A Fregene cresce la mobilitazione civica attorno ai lavori in corso nella Pineta e al posizionamento del nuovo bagno pubblico, un intervento che sta generando un acceso dibattito tra residenti, comitati e frequentatori storici dell’area. La discussione nasce dalla preoccupazione per l’impatto degli interventi su un patrimonio naturale considerato identitario per la comunità.
Un sit‑in per chiedere trasparenza e rispetto del territorio
È stato organizzato un sit‑in per sabato 8 agosto 2026 alle ore 10:30, all’incrocio tra Via della Pineta di Fregene e Via Portovenere, con l’obiettivo di sollecitare una revisione dei lavori in corso e una valutazione più attenta del posizionamento del bagno pubblico.
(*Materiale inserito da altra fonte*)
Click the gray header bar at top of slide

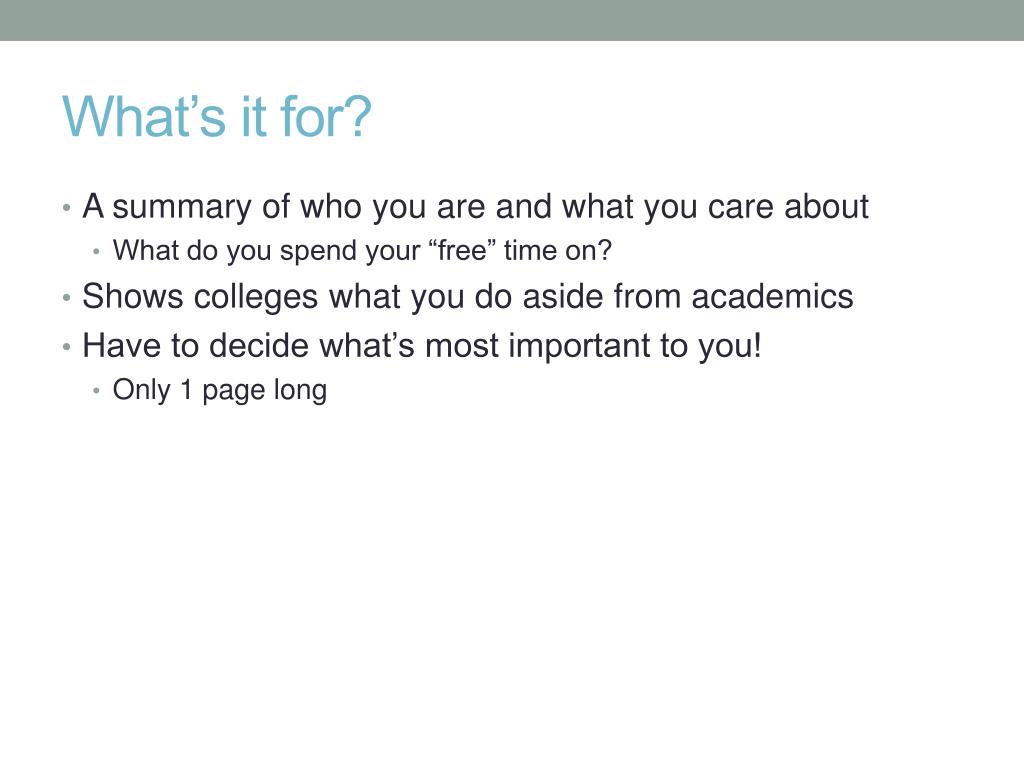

L’iniziativa, inserita nel percorso di Rinascita Fregene 2028, punta a coinvolgere i cittadini e a riportare al centro del dibattito la tutela della Pineta.
All’incontro parteciperanno Renato Burigana, Emanuela Massimi, Dina Signoriello e Piero Strocchi, figure attive nella vita civica locale, chiamate a confrontarsi con la comunità e a raccogliere le istanze dei residenti.
Critiche alla collocazione del bagno pubblico nella Pineta monumentale
Parallelamente, cresce il malcontento per la scelta di collocare la struttura igienica all’interno della Pineta monumentale. La contestazione si concentra sull’idea che un intervento di questo tipo possa alterare l’equilibrio paesaggistico e culturale di un’area considerata un simbolo storico e ambientale di Fregene.
La critica principale riguarda la percezione di un intervento non armonizzato con il contesto naturale, vissuto da molti come un elemento di disturbo in un bosco secolare che rappresenta un patrimonio collettivo.
Una comunità che rivendica ascolto e partecipazione
Le iniziative e le prese di posizione degli ultimi giorni evidenziano un punto comune: la richiesta di coinvolgere maggiormente i cittadini nelle scelte che riguardano la Pineta. La comunità chiede attenzione, trasparenza e un confronto aperto sulle modalità con cui vengono gestiti gli interventi in un’area così delicata.
Il sit‑in dell’8 agosto si preannuncia come un momento decisivo per misurare il livello di partecipazione e per comprendere quale direzione la cittadinanza intenda intraprendere nella difesa del proprio patrimonio ambientale.